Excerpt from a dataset
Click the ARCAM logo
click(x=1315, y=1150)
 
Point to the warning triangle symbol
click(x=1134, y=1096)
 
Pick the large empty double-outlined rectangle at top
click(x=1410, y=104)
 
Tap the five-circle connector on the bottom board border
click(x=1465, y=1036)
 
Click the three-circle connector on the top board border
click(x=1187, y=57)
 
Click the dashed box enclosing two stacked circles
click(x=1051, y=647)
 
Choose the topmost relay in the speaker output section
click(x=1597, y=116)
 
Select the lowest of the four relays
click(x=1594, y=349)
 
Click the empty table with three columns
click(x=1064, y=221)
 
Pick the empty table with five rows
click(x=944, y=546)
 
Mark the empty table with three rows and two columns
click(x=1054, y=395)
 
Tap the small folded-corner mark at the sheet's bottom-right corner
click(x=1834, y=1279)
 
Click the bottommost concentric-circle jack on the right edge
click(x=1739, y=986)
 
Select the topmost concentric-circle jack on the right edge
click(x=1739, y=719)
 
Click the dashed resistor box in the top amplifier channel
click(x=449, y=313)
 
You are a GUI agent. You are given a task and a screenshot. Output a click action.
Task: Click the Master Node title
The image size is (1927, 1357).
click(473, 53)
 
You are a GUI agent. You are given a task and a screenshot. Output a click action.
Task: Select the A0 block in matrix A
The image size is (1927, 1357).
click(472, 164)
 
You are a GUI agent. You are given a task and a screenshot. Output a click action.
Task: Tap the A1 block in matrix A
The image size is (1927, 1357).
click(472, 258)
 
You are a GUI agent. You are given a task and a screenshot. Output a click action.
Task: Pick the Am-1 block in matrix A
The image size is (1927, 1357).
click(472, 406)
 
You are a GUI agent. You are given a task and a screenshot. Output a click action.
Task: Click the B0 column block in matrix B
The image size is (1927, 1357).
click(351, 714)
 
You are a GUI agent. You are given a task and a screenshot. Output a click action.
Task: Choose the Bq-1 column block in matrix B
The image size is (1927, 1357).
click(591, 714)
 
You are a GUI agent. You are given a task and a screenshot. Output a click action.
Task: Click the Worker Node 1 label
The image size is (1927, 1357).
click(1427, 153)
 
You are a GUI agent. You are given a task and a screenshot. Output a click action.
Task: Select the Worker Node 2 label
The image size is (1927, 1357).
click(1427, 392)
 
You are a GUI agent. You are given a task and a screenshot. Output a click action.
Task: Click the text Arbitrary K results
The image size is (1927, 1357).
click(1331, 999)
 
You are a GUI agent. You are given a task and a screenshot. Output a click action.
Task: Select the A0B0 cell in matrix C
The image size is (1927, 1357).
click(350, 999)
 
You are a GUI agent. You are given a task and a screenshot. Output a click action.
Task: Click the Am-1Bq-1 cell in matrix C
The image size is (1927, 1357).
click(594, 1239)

WHAT THE TASK ASKS:
Reproduce the entire listing above word for word, from its first line through its last.

TASK SOLUTION:
Click the ARCAM logo
click(x=1315, y=1150)
 
Point to the warning triangle symbol
click(x=1134, y=1096)
 
Pick the large empty double-outlined rectangle at top
click(x=1410, y=104)
 
Tap the five-circle connector on the bottom board border
click(x=1465, y=1036)
 
Click the three-circle connector on the top board border
click(x=1187, y=57)
 
Click the dashed box enclosing two stacked circles
click(x=1051, y=647)
 
Choose the topmost relay in the speaker output section
click(x=1597, y=116)
 
Select the lowest of the four relays
click(x=1594, y=349)
 
Click the empty table with three columns
click(x=1064, y=221)
 
Pick the empty table with five rows
click(x=944, y=546)
 
Mark the empty table with three rows and two columns
click(x=1054, y=395)
 
Tap the small folded-corner mark at the sheet's bottom-right corner
click(x=1834, y=1279)
 
Click the bottommost concentric-circle jack on the right edge
click(x=1739, y=986)
 
Select the topmost concentric-circle jack on the right edge
click(x=1739, y=719)
 
Click the dashed resistor box in the top amplifier channel
click(x=449, y=313)
 
You are a GUI agent. You are given a task and a screenshot. Output a click action.
Task: Click the Master Node title
The image size is (1927, 1357).
click(473, 53)
 
You are a GUI agent. You are given a task and a screenshot. Output a click action.
Task: Select the A0 block in matrix A
The image size is (1927, 1357).
click(472, 164)
 
You are a GUI agent. You are given a task and a screenshot. Output a click action.
Task: Tap the A1 block in matrix A
The image size is (1927, 1357).
click(472, 258)
 
You are a GUI agent. You are given a task and a screenshot. Output a click action.
Task: Pick the Am-1 block in matrix A
The image size is (1927, 1357).
click(472, 406)
 
You are a GUI agent. You are given a task and a screenshot. Output a click action.
Task: Click the B0 column block in matrix B
The image size is (1927, 1357).
click(351, 714)
 
You are a GUI agent. You are given a task and a screenshot. Output a click action.
Task: Choose the Bq-1 column block in matrix B
The image size is (1927, 1357).
click(591, 714)
 
You are a GUI agent. You are given a task and a screenshot. Output a click action.
Task: Click the Worker Node 1 label
The image size is (1927, 1357).
click(1427, 153)
 
You are a GUI agent. You are given a task and a screenshot. Output a click action.
Task: Select the Worker Node 2 label
The image size is (1927, 1357).
click(1427, 392)
 
You are a GUI agent. You are given a task and a screenshot. Output a click action.
Task: Click the text Arbitrary K results
The image size is (1927, 1357).
click(1331, 999)
 
You are a GUI agent. You are given a task and a screenshot. Output a click action.
Task: Select the A0B0 cell in matrix C
The image size is (1927, 1357).
click(350, 999)
 
You are a GUI agent. You are given a task and a screenshot. Output a click action.
Task: Click the Am-1Bq-1 cell in matrix C
The image size is (1927, 1357).
click(594, 1239)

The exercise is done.